══ Alıntı ══

Eller taşın altına!

Yazar :

Yeni yıla girdiğimiz şu günlerde sevgili Urla’mızla ilgili öncelikle durum tespiti yapmamızda fayda görüyorum. Birkaç yıldır olduğu gibi bu yıl da nitelikli göç almaya devam ettik.

Bu durum geçmişten gelen ve ilaveleri ile altyapı, planlama ve SİT sorunlarını, çevre kirliliğini artırmaya devam ediyor. Maalesef ki bu durum yeraltı su kaynaklarını ve yer üstü kaynaklarımızı da fevkalade etkilemeye devam ediyor. Yaşanan iklim koşulları da yeraltı su kaynaklarının daha derinlere inmesine sebebiyet verirken artık az sayıda kalan çiftçimizi de daha da zor tarım yapmak durumunda bırakıyor.

═══
══ Alıntılanan Veriler ══

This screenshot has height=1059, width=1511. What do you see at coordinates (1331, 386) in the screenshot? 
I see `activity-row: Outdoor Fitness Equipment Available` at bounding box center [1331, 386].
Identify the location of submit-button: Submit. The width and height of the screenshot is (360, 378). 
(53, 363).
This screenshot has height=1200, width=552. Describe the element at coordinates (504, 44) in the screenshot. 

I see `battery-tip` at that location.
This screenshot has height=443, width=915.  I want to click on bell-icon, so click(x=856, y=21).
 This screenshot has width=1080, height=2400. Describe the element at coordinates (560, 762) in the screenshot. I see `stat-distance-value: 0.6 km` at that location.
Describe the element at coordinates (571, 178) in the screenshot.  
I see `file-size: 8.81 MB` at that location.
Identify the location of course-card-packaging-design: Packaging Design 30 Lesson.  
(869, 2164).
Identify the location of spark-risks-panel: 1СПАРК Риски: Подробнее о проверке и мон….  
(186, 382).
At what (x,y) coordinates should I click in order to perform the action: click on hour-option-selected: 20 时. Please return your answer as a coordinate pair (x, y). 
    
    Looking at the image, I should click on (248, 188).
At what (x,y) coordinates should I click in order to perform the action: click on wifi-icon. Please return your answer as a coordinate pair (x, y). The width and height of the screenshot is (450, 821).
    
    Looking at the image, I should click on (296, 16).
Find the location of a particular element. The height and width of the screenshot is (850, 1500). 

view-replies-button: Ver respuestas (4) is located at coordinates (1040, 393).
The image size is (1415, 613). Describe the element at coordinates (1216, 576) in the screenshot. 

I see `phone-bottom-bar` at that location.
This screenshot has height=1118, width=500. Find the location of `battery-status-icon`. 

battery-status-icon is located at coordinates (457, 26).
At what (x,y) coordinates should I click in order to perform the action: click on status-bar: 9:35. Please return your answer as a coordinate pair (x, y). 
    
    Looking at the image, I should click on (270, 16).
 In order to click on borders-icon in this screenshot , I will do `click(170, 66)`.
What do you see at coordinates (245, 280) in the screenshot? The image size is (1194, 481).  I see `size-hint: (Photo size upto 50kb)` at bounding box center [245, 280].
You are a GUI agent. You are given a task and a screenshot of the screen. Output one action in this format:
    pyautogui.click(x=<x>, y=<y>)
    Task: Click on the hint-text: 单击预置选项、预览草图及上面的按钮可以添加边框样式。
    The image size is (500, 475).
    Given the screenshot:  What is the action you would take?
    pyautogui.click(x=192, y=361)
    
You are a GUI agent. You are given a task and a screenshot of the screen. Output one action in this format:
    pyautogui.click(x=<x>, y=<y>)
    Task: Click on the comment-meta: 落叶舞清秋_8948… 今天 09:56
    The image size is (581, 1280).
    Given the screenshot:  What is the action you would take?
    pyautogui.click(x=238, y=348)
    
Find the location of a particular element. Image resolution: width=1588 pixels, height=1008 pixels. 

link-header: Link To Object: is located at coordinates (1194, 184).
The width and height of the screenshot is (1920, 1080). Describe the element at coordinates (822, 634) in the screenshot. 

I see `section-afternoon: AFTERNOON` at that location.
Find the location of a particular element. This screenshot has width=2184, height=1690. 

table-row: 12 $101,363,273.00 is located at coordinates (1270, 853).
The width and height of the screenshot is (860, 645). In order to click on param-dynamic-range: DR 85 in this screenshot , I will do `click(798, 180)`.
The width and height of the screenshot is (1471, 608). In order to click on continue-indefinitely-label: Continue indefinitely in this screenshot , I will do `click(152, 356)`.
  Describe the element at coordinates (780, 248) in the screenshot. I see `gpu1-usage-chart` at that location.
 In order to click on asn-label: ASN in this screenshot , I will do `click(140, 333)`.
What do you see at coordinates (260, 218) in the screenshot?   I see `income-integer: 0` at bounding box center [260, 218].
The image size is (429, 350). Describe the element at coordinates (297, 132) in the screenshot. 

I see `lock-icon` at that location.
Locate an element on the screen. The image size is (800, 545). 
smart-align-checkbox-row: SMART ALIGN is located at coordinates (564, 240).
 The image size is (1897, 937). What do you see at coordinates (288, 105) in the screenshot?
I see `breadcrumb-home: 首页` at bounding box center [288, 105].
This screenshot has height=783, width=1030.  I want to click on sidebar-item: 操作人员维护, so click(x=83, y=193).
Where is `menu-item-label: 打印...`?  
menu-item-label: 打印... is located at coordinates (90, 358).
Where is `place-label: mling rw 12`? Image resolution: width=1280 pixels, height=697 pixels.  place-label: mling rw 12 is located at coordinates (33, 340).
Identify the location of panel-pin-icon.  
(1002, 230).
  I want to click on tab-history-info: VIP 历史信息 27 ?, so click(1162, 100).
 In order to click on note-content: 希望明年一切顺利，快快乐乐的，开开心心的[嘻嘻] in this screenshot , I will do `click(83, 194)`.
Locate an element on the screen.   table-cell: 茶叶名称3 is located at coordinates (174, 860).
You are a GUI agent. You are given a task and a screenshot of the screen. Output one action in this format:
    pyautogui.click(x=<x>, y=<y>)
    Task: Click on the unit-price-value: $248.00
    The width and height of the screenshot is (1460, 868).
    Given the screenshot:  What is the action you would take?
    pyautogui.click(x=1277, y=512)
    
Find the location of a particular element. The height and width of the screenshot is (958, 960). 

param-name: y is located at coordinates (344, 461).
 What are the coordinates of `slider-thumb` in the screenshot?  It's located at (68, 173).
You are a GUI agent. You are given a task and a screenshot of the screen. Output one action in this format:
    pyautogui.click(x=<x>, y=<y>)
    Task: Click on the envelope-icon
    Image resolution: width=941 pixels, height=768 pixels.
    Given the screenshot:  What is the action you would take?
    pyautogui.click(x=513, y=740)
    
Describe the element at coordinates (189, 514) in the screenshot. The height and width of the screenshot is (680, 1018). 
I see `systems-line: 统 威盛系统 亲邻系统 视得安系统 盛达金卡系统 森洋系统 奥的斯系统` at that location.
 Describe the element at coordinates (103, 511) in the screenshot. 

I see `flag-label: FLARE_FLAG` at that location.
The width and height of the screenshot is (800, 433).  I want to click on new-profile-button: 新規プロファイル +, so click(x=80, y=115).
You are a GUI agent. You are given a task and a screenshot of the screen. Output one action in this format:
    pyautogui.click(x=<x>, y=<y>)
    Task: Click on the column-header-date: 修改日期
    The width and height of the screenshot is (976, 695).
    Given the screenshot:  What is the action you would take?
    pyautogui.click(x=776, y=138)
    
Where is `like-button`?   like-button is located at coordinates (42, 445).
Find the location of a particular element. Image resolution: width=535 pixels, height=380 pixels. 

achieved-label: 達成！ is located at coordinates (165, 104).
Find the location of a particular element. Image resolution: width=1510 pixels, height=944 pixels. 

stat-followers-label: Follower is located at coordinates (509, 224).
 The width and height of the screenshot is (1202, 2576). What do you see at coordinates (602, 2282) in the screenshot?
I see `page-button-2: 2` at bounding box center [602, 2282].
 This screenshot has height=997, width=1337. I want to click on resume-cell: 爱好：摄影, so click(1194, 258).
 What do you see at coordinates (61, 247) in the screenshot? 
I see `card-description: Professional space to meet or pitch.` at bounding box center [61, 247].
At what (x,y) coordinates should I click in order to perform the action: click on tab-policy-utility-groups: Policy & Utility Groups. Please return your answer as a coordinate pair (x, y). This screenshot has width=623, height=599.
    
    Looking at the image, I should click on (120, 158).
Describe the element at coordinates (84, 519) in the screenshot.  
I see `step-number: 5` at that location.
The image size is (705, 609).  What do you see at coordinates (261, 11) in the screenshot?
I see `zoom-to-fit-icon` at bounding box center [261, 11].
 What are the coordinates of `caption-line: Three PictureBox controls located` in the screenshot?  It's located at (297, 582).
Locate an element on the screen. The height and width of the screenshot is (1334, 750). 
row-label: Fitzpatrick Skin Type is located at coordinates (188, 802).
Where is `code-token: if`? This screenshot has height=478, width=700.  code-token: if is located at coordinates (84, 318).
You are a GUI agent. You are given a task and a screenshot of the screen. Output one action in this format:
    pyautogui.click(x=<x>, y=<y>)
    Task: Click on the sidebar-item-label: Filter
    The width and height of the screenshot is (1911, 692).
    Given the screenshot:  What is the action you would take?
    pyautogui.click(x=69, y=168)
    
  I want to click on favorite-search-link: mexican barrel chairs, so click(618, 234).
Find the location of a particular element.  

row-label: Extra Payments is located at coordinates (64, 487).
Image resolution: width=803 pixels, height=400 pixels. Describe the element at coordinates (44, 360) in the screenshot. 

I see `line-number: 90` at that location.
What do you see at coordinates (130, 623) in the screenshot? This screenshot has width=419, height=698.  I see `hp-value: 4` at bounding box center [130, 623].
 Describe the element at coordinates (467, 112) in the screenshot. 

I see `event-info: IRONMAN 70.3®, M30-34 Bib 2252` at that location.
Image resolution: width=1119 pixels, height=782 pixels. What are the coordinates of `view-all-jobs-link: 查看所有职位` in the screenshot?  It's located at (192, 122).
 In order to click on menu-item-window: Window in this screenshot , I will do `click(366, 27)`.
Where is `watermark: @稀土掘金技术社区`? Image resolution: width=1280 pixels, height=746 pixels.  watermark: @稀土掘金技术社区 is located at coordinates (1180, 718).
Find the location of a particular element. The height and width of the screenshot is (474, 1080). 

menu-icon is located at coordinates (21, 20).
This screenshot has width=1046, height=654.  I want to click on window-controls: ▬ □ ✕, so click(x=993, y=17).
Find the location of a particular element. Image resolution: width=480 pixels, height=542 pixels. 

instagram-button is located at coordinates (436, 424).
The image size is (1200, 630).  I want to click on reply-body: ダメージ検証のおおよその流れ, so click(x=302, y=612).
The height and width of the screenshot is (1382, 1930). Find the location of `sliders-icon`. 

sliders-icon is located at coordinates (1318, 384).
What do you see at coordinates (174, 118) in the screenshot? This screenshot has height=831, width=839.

═══

[Görev A] Urla yazısındaki "Bu durum geçmişten" ifadesinden "yapmak durumunda bırakıyor." ifadesine kadar olan kısmı birebir çoğaltın.
[Görev B] Urla yazısına göre nitelikli göçün artırmaya devam ettiği olumsuzlukları tek tek sıralayın.
Bu veriler metinle ilgili değildir.

[Çözüm A]
Bu durum geçmişten gelen ve ilaveleri ile altyapı, planlama ve SİT sorunlarını, çevre kirliliğini artırmaya devam ediyor. Maalesef ki bu durum yeraltı su kaynaklarını ve yer üstü kaynaklarımızı da fevkalade etkilemeye devam ediyor. Yaşanan iklim koşulları da yeraltı su kaynaklarının daha derinlere inmesine sebebiyet verirken artık az sayıda kalan çiftçimizi de daha da zor tarım yapmak durumunda bırakıyor.

[Çözüm B]
- Altyapı sorunları
- Planlama sorunları
- SİT sorunları
- Çevre kirliliği